In the last decade following trends became important for the Russian newspaper market:  

  • newspapers in large industrial centers were able to link their distribution to urban transport and trade infrastructure and the arrival of the global phenomenon of free newspapers, together with the establishment of new lifestyles made this development even stronger;
  • the regional press surviving the decrease of advertising markets became dependent on subsidies from local authorities;
  • almost all Moscow-based dailies and newspapers of regional administration and economic centers became active online practically duplicating their content in digital media.

The magazine segment is currently the most globalised and successful print medium, though with more limited audience reach than newspapers. The total annual magazine circulation amounted to 1.3m copies in 2016. The leaders among magazines are weekly TV guides Antenna Telesem (1.9m) and 7 Dnei (770,000), celebrity monthly magazine Kollekciya Karavan Istorii (660,000) and weekly StarHit (520,000) and Hello! (350,000), women’s weekly Liza (650,000), with monthly special interest auto magazine Za rulem (310 000), fashion monthly magazine Burda (278 667), men's magazine Maxim (141,667), and women’s Psychologies (140,000) and Elle (135,000).  

Magazine publishing, particularly Russian franchises of global brands (men’s and women’s, fashion and lifestyle, automobile, interior brands), is still more attractive to investors than newspapers and other media because of higher advertising revenues and less expensive distribution. The exposure of Russia to Western consumerism in the 1990s increased the popularity of publications carrying lifestyle content, thus making magazines more attractive to fashion and travel advertisers than other media platforms.  

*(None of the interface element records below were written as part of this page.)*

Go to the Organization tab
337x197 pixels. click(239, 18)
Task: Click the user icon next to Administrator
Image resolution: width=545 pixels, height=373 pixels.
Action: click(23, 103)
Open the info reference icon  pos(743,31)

Leading publishers in the segment are:  

  • Burda: magazines Burda, Liza, Otdokhni!, Lublu gotovit
  • Hearst Shkulev Pulishing: magazines Elle, Maxim, Psychologies, Marie Claire
  • Bauer Media: magazines Teshchin yazyk, Zyatek, Tainy Zvezd, Vse dlya zhenshchiny
  • Independent Media: magazines Cosmopolitan, Men`s Health, Harpers Bazaar, Esquire
  • 7 Dnei: magazines 7 Dnei, 7 Dnei TV-Programma, Karavan istorii, Kollektciya Karavan istorii 

Even more than with newspapers, magazine production and distribution are anchored not just to big cities but to Moscow. The leader is the Central Federal District (FD) comprises 59 percent of magazine titles, the Volga FD 11 percent, the North Western FD nine percent, the Siberian FD seven percent. But in terms of circulation Moscow magazine periodicals have significantly outperformed regional periodicals: capital publications account for 60 percent of the total magazine circulation. However, as in the case of newspapers, magazines are faced with the imperfections of the distribution and subscription systems. As a result, in the 2010s residents of the largest cities with populations in the millions remained the major magazine consumers because it was easier to buy magazines in kiosks anchored to the transport networks of these cities or in supermarkets.  

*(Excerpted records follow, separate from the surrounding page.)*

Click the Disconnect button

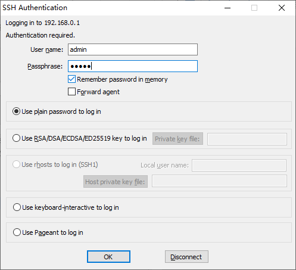tap(186, 257)
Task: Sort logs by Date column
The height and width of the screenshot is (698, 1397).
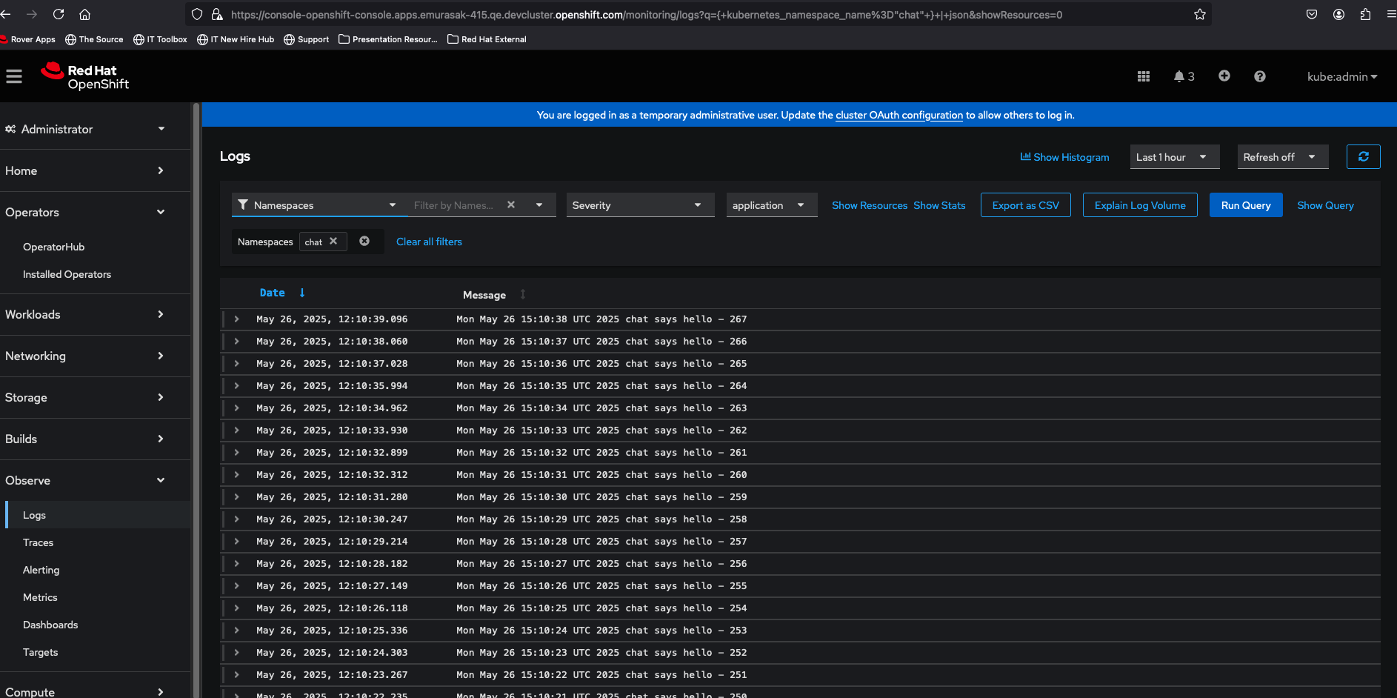Action: [273, 293]
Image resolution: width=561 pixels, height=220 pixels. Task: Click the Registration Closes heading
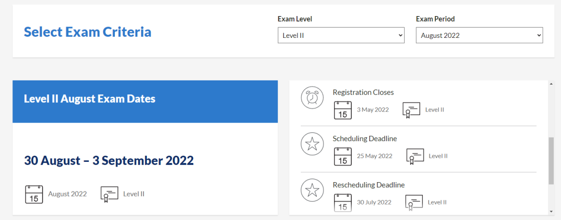point(363,92)
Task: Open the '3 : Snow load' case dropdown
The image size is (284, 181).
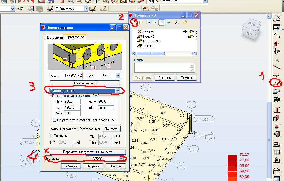Action: [85, 9]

Two recent trends have become important for the magazine sector. First, because of legal restrictions of 2014 , some foreign investors (Axel Springer, Sanoma) left the Russian market, while others (Burda, Bauer, Hearst, Condé Nast, Toloka) reduced their investment to the allowed 20 percent. Second, seeking for new production models in the context of decreasing advertising, many publishing houses have been shifting their news rooms to the use of the ‘360° model’, which means business diversification into all accessible related segments of the media market.